Exercises to complete:
1. Summarize the passage on women's pay and savings in two sentences.
2. Reproduce the passage on women's pay and savings word for word, from "This lower income" to "to be corrected.".
3. Carry on the passage on women's pay and savings from the point where it ends.

His money, her money
Many articles discuss how women are paid less than men in the same careers. While there may still be some sexism involved, recent studies are finding that women do start out in the same salaries range as men but fall behind later. This can easily be explained because women overwhelmingly tend to take time out of a career to raise children and care for elders. Even if they do work a job, they tend to be the primary ones who pick up the kids after school and stay home with sick kids. This responsibility makes them reluctant to take on roles that require long hours, flexible availability, and travel. Most high-paying jobs require a combination of all three of these things. In some cases, employers may, subconsciously or consciously, pass over consideration of a woman for these roles due to the expectation that they would not be able to provide the sort of dedication required due to other responsibilities. Sometimes this is true even if a woman does not have children, perhaps out of fear that she will and leave the company high and dry at a critical time. (This is probably the last real sexism remaining in pay differences – the rest can be explained by career choices and breaks taken during careers as described above.)
This lower income is seen as a primary reason women aren’t saving enough for retirement. Another issue cited is that women tend to put more money into savings, leaving it in cash investments, where men invest the money in stocks and other securities that provide a much higher return over long periods of time. This is seen as a critical issue to be corrected.

Data:
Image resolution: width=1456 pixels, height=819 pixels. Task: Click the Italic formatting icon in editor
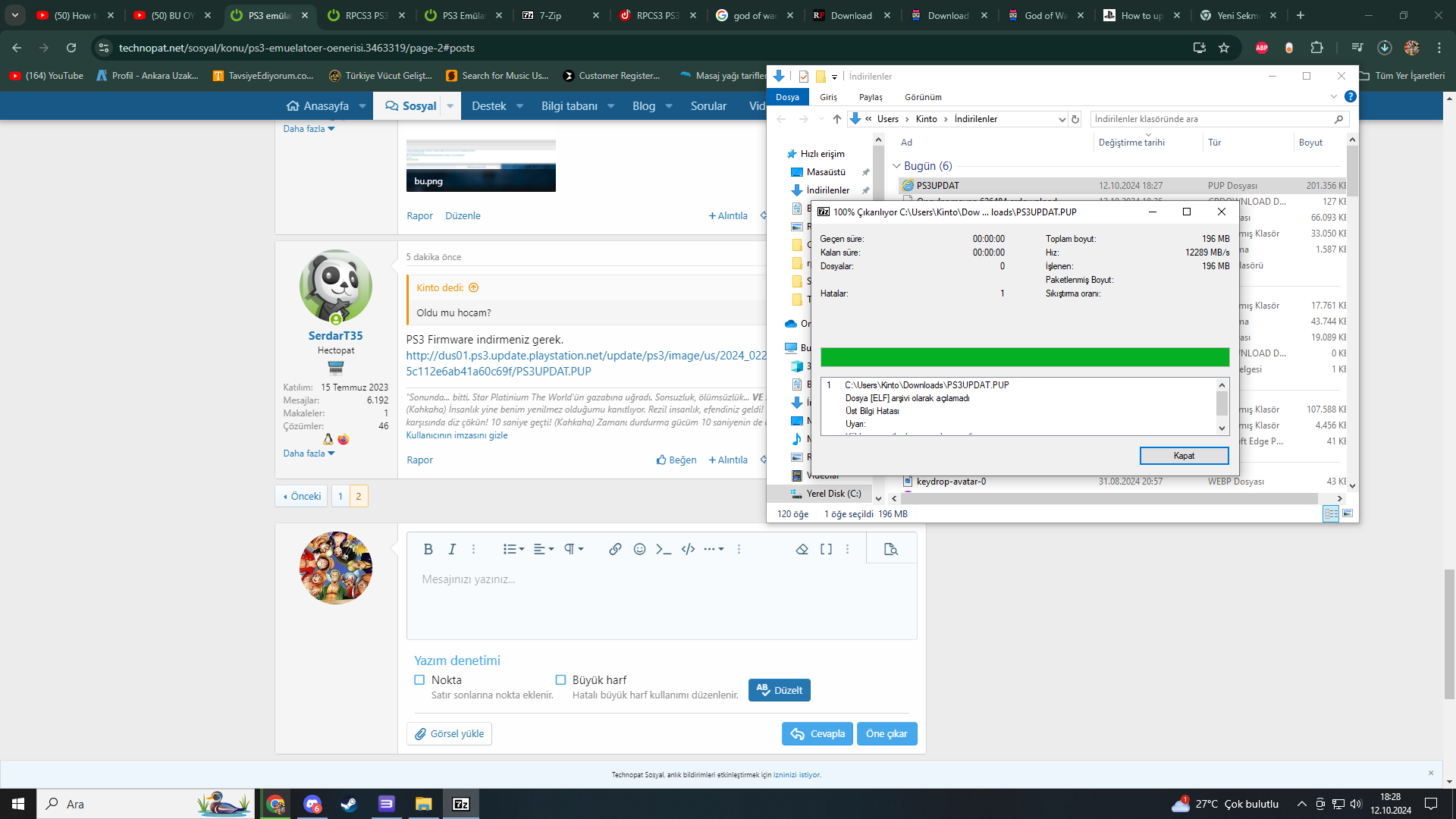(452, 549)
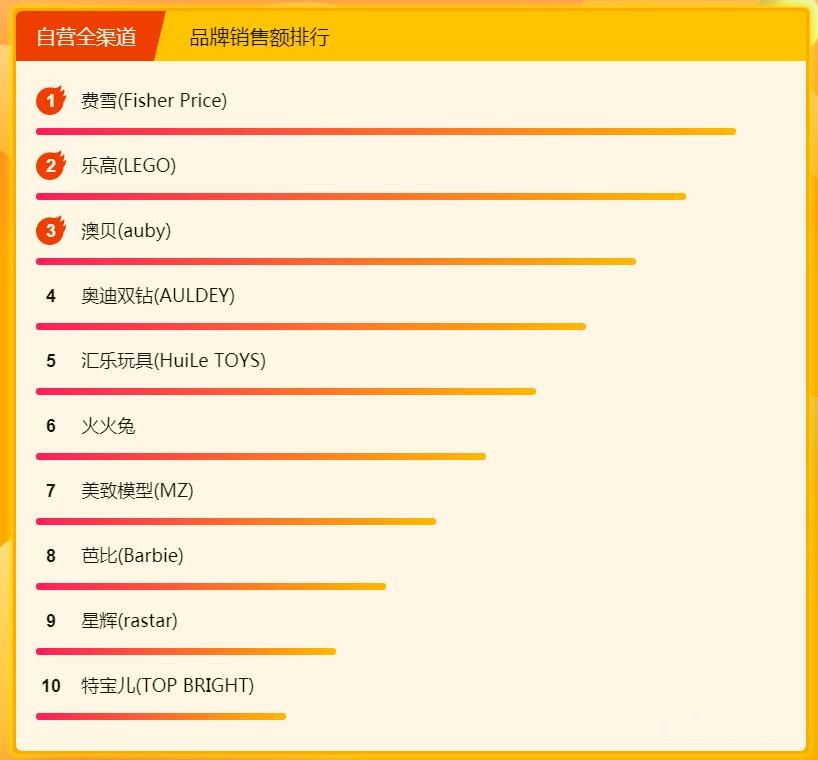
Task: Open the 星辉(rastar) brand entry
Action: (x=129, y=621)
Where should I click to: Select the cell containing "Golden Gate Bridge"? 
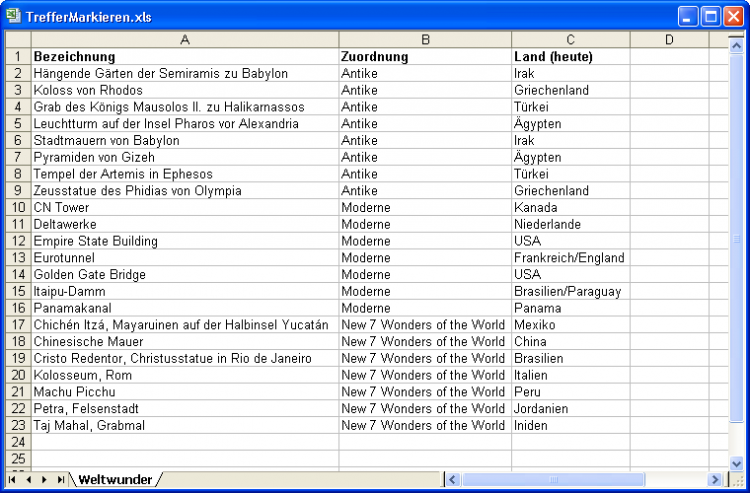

Responses in order:
1. Women start out in the same salary range as men but fall behind later, largely because they take time out to raise children and care for elders and so avoid roles with long hours, flexible availability, and travel, while some employers pass them over for such roles. This lower income is seen as a primary reason women aren't saving enough for retirement, along with their tendency to leave savings in cash rather than in stocks and other securities with higher long-term returns.

2.
This lower income is seen as a primary reason women aren’t saving enough for retirement. Another issue cited is that women tend to put more money into savings, leaving it in cash investments, where men invest the money in stocks and other securities that provide a much higher return over long periods of time. This is seen as a critical issue to be corrected.

3.
Maybe it’s time to stop stereotyping
Up until the middle of the 20th century, men were expected to go out and earn money while women were expected to be the primary caregiver for the children and take care of running the home. Both of these are critical duties. It is true that a family needs to have an income to pay for things, but it is equally true that children do much better with a loving and caring parent around. Not only do the children benefit, but whole schools and communities benefit when there are parents giving their time to make things better in the classroom. Really what makes schools in wealthier communities perform better isn’t money coming into the school – school funding has never been shown to correlate with student performance. It is that the parents in those communities greatly support education by volunteering their time, both in the classrooms and at home, making sure their students do their work and show up on time, ready to learn. (Sadly, the great amount of time spent online is greatly cutting into that time, causing all communities to suffer.) This also creates environments that attract better teachers since their working conditions improve when they are supported, leaving them time to teach motivated students rather than discipline unmotivated ones.
Maintaining the home is also critical. You can earn plenty of money to pay for things, but time is still needed to shop and maintain everything. You can’t have two people working 100 hour-weeks and maintain a safe and sanitary home. Even if work is hired out, there still needs to be someone around to let people in, direct work, and make sure things don’t get stolen. Also, no one will care as much about your home as you do.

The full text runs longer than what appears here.